Tal vez una de las claves de Potestad sea que el proceso de reconocimiento que se produce en la obra no sucede en uno de los protagonistas –como pasaba en La historia oficial– sino que tienen que hacerlo quienes miran. La obra pone el sentido muy adelante, muy lejos de la resolución de los conflictos. Es por esto que el quiebre no sucede durante la obra, sino fuera de ella. El protagonista es un represor, un médico apropiador de niños, pero que no se parece en nada al monstruo tan temido y representado de la Dictadura. El personaje que construye Pavlovsky es encantador, podría ser hasta el antagonista del perverso Héctor Alterio de La historia oficial. No tiene nada que ver incluso con los represores que Pavlovsky había escrito antes, como los de El señor Galíndez. El explicó: “El represor se nos aparece cada vez más sofisticado, más científico, más ‘ambiguo’. Se acabó la época de los matones a sueldo, de los psicópatas de la tortura, llegó la de los ideólogos, de los filósofos de la libertad”. Con esto nos encontramos en la obra y nos encontraremos siempre.

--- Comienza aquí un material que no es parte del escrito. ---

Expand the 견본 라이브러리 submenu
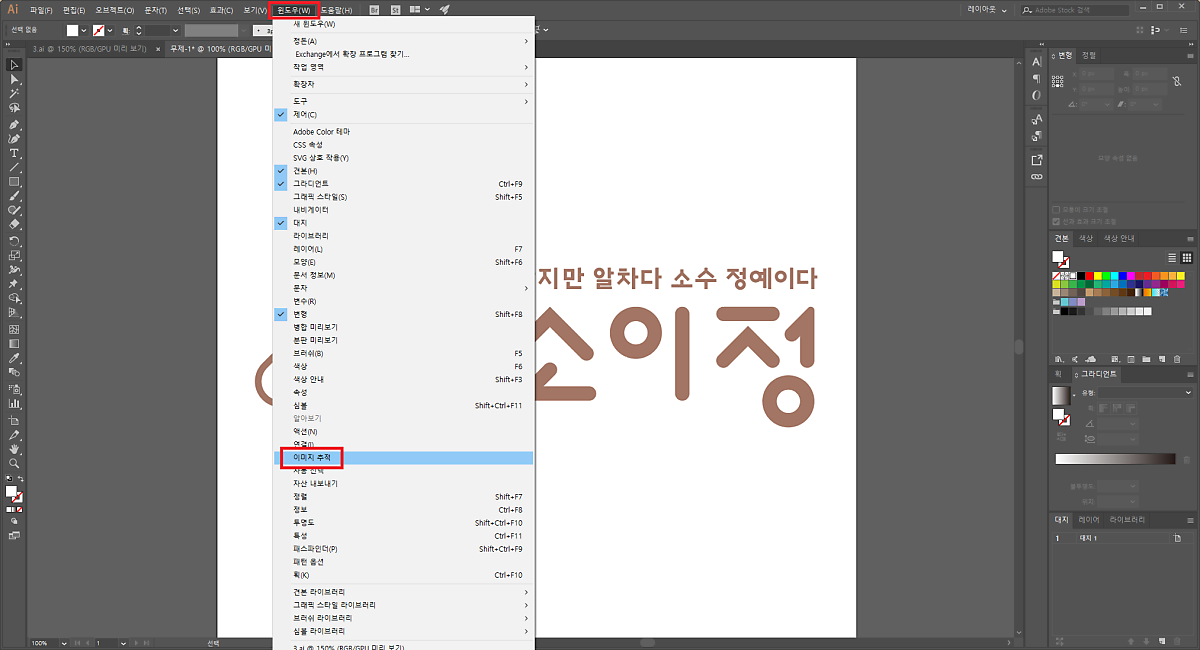The height and width of the screenshot is (650, 1200). 319,592
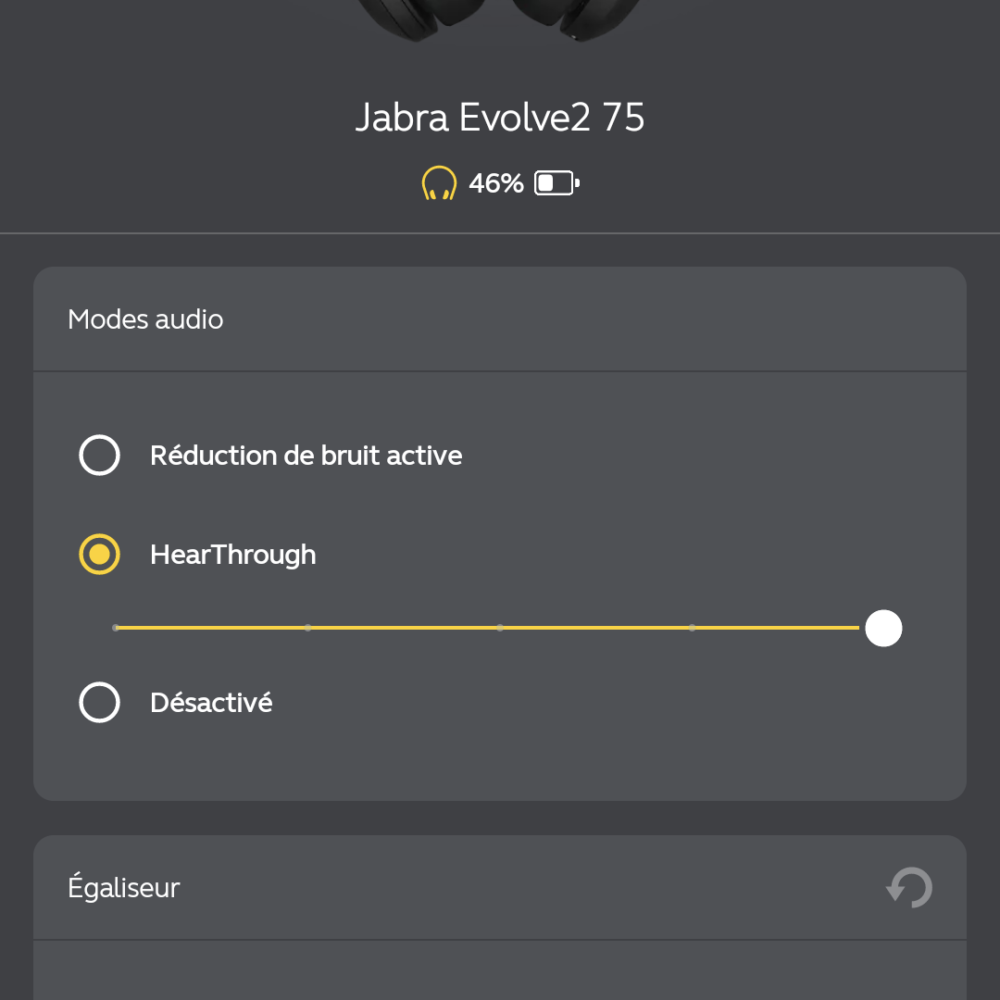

Las máscaras de la represión podrán cambiar, las visiones sobre los ‘70 en Argentina podrán dar su enésima vuelta de tuerca, y sin embargo Potestad va a seguir acertando. Ver actuar a Pavlovsky, su cuerpo enorme y hecho para la escena sigue impactando, trayéndonos al presente en el que los represores también envejecen, los enemigos no son tan reconocibles, haciendo carne la política, haciendo puro teatro.